Meanwhile, imported one-hit wonder rock musician Christian Winter (Will Forte) attempts to sacrifice a virgin to regain his popularity but his wife Claudia (Claudia O'Doherty) interrupts the ritual and inadvertently kills the woman in question, forcing Christian to find another virgin before the Blood Moon the following night. Rose falls for Martin and follows him to the pound shop where his teenage daughter Sarah (Emma Coleman) works after school, where she overhears him talking to Sarah about her. Christian's divining tools lead him to the same shop, where he thinks he has been led to the perfect virgin - Sarah - and he gets hold of some of her hair. That night, he uses the hair in an incantation that renders Sarah motionless and floating in midair, causing Martin to panic and call Rose for help again. Rose decides against her better judgment to help Martin, informing him that waking someone who has been put under a Satanic spell will cause them to explode - she refers him to a famous spell her late father conducted on a possessed goat in Cork: instead, she puts a holding spell on Sarah, keeping the spell from drawing her to the site of a sacrificial ritual. She realises Martin himself has the ability to talk to ghosts, rendering him 'talented' as well and tells him that they will need the ectoplasm of several different spirits to break the spell on Sarah. Rose and Martin answer one of Rose's phone messages and exorcise a spirit from a bin by using Martin as a host for the spirit; when Rose commands the spirit to move on from this world, Martin spits up ectoplasm.

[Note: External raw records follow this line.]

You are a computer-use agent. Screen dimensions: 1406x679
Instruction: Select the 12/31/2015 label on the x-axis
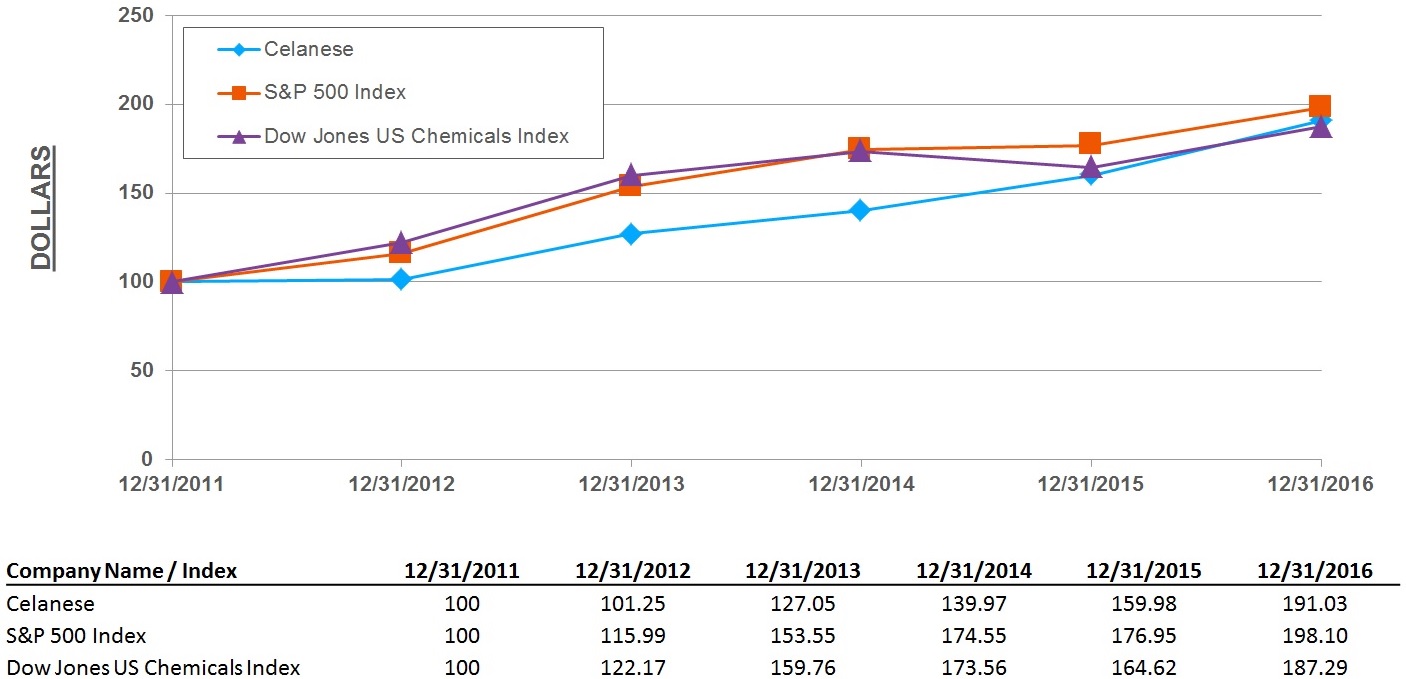1090,484
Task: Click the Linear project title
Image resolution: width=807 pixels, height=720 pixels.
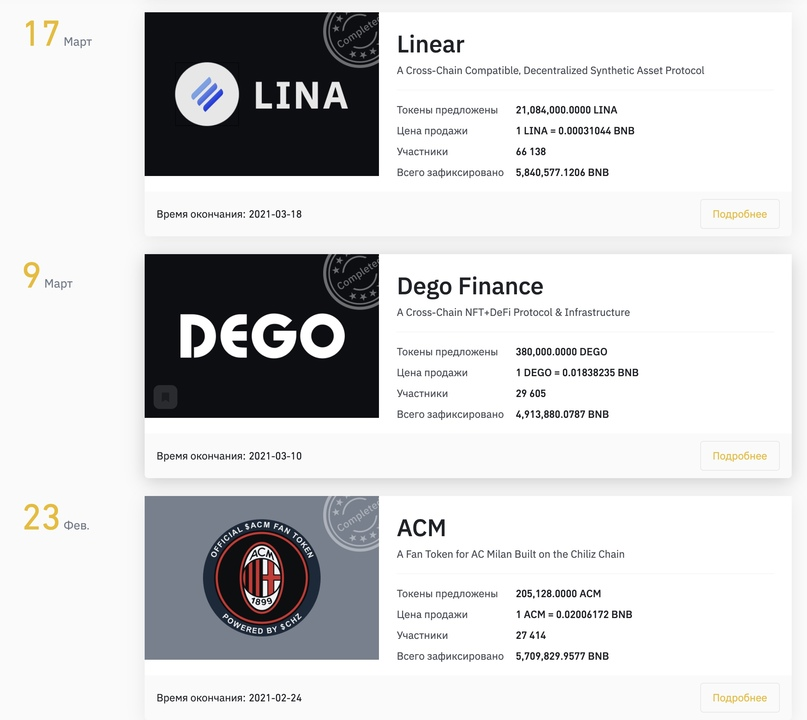Action: 431,44
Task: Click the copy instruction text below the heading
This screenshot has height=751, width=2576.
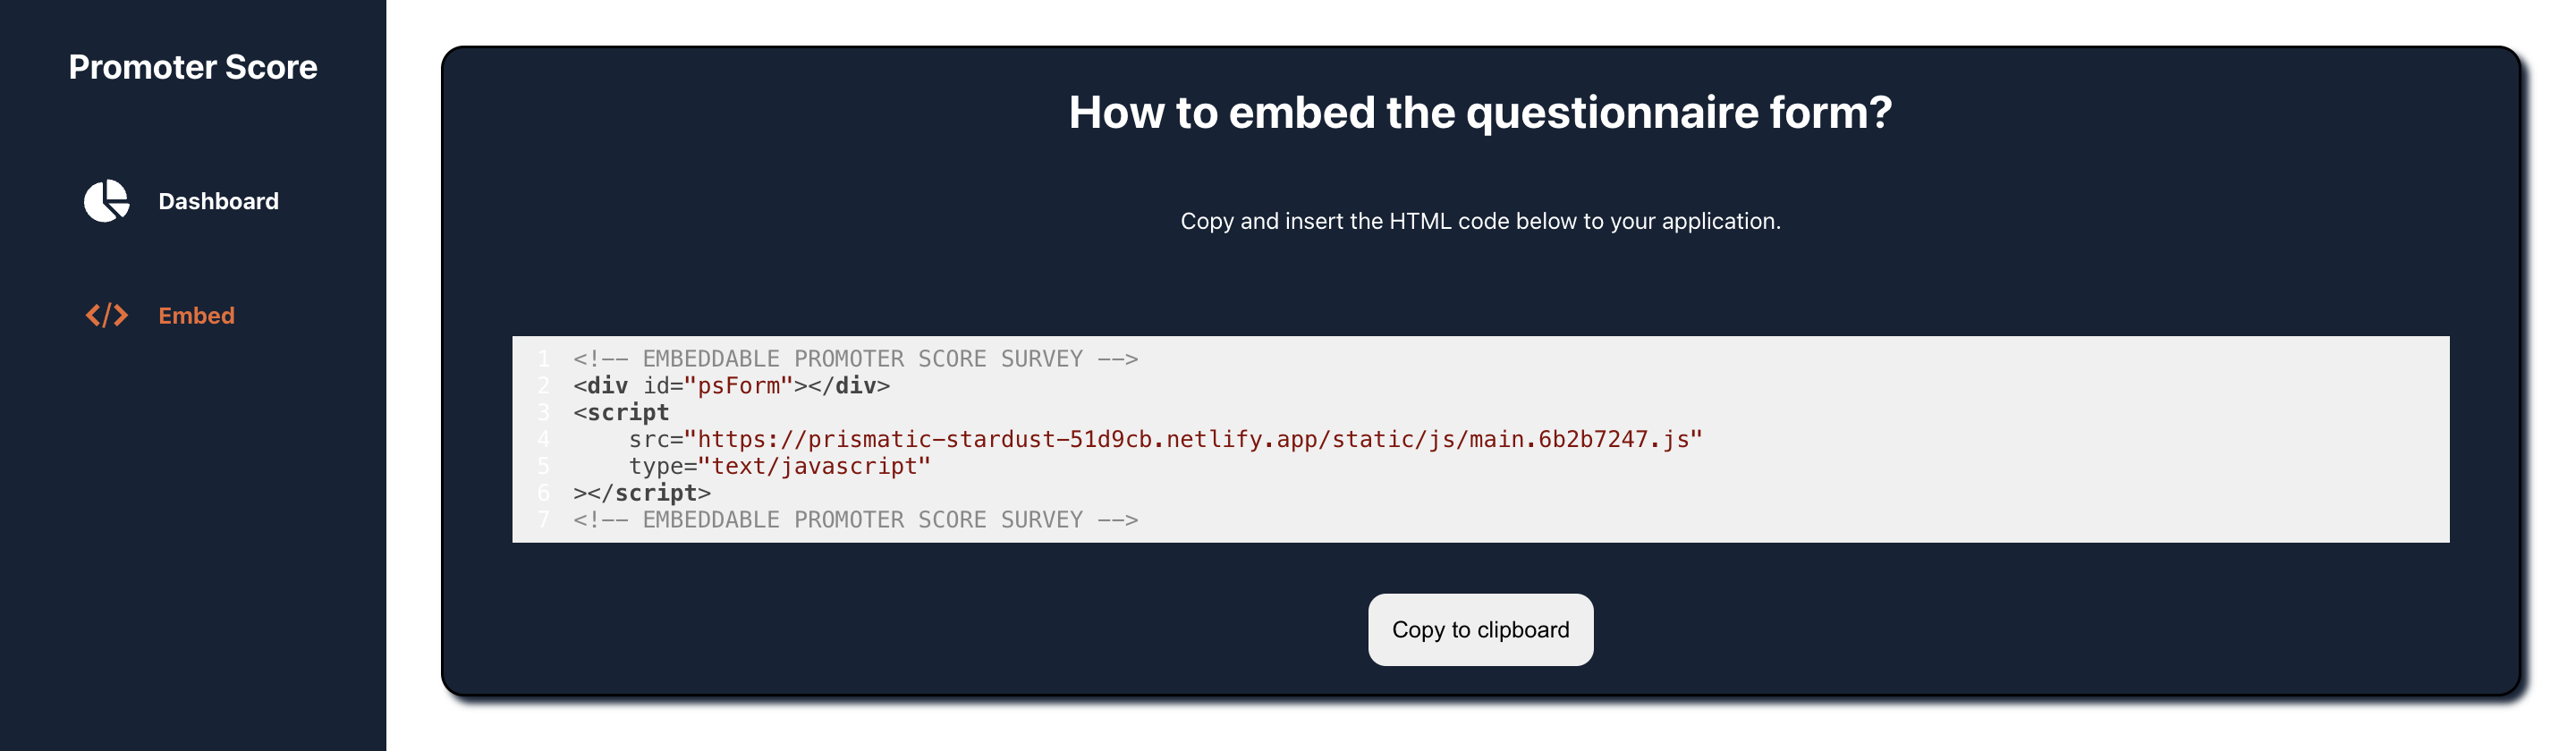Action: click(1480, 221)
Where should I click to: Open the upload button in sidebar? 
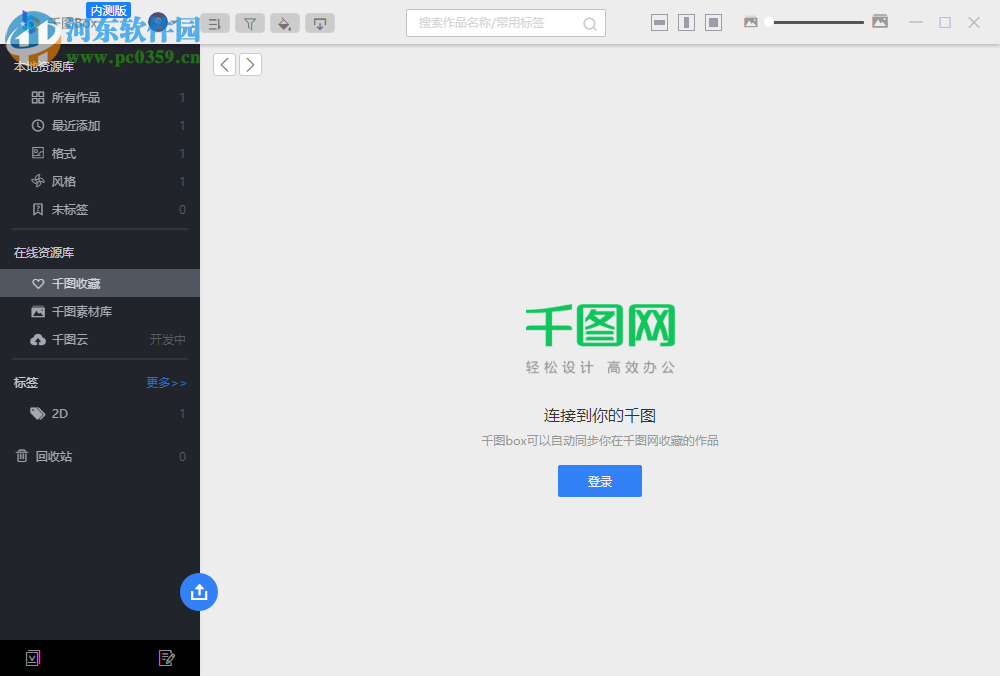pos(199,592)
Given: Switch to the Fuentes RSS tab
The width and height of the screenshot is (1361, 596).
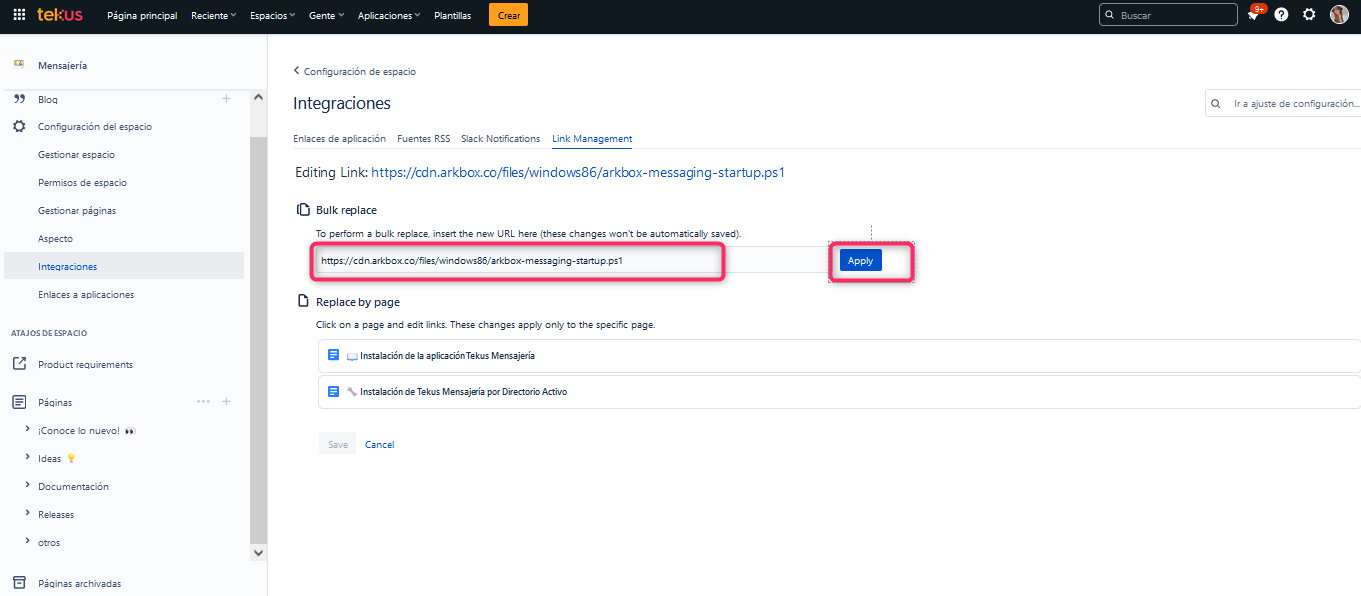Looking at the screenshot, I should 423,139.
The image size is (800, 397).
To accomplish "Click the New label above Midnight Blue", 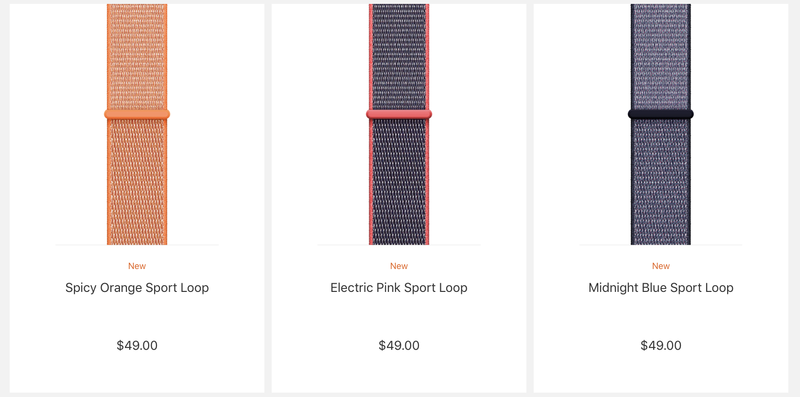I will 661,266.
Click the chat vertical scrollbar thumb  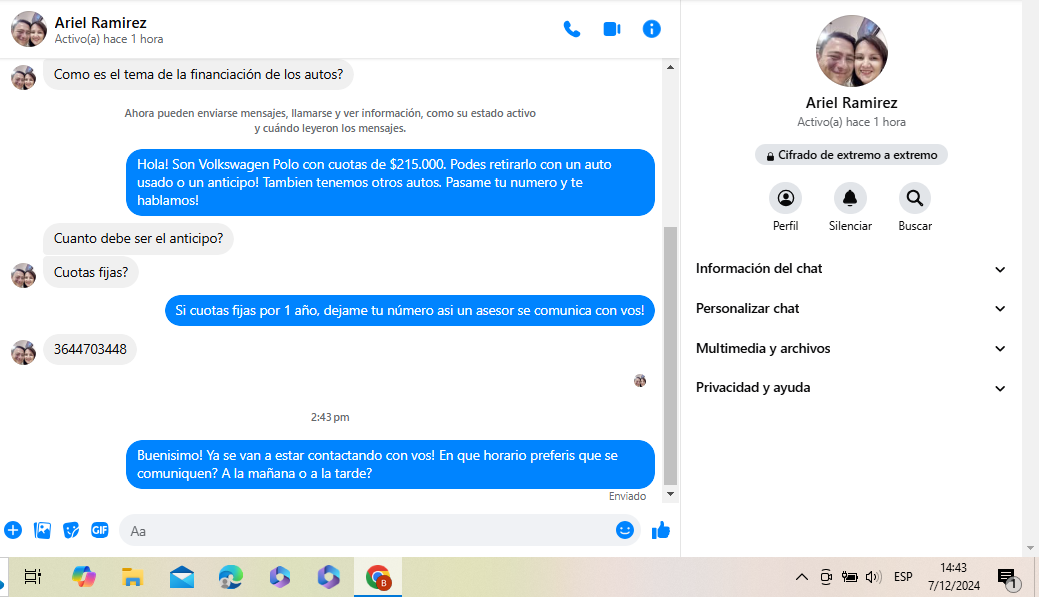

Christian and Claudia, infuriated by the holding spell, witness this and Christian phones Rose for a driving lesson, despite his ultimate fear - driving. During the lesson, Christian fails to overcome his fear and bloodies his face on the steering wheel but contrives to get some of Rose's hair when he steals her scrunchie. Rose re-watches a videotape from her father's TV show An Introduction to the Talents. She remembers how her failure to control her abilities may have killed him. She visits Martin and explains the accident. As a child, she helped her father in helping a dog drowned in a haunted pothole to move on to the afterlife but forgot part of the incantation: it resulted in her father being possessed by both the dog and pothole - and being hit by a bus. But Martin persuades Rose to continue using her abilities to help Sarah, despite her concern that she might kill him by mistake. Rose and Martin collect the ectoplasm of several different ghosts but wind up one short of the total, forcing them to attempt to exorcise Bonnie from Martin's house. As they do, with the help of Rose's unmarried pregnant sister Sailor (Terri Chandler) and her date Brian Welsh (Jamie Beamish), Christian performs an incantation that breaks the holding spell on Sarah and weakens Rose's talents, leaving Martin still half-possessed by a furious Bonnie after expelling her ectoplasm. When they try to apply the ectoplasm to Sarah, they figure out that she is being drawn to the site of the ritual, and follow a magpie that has followed Rose for years -ever since her father's accident …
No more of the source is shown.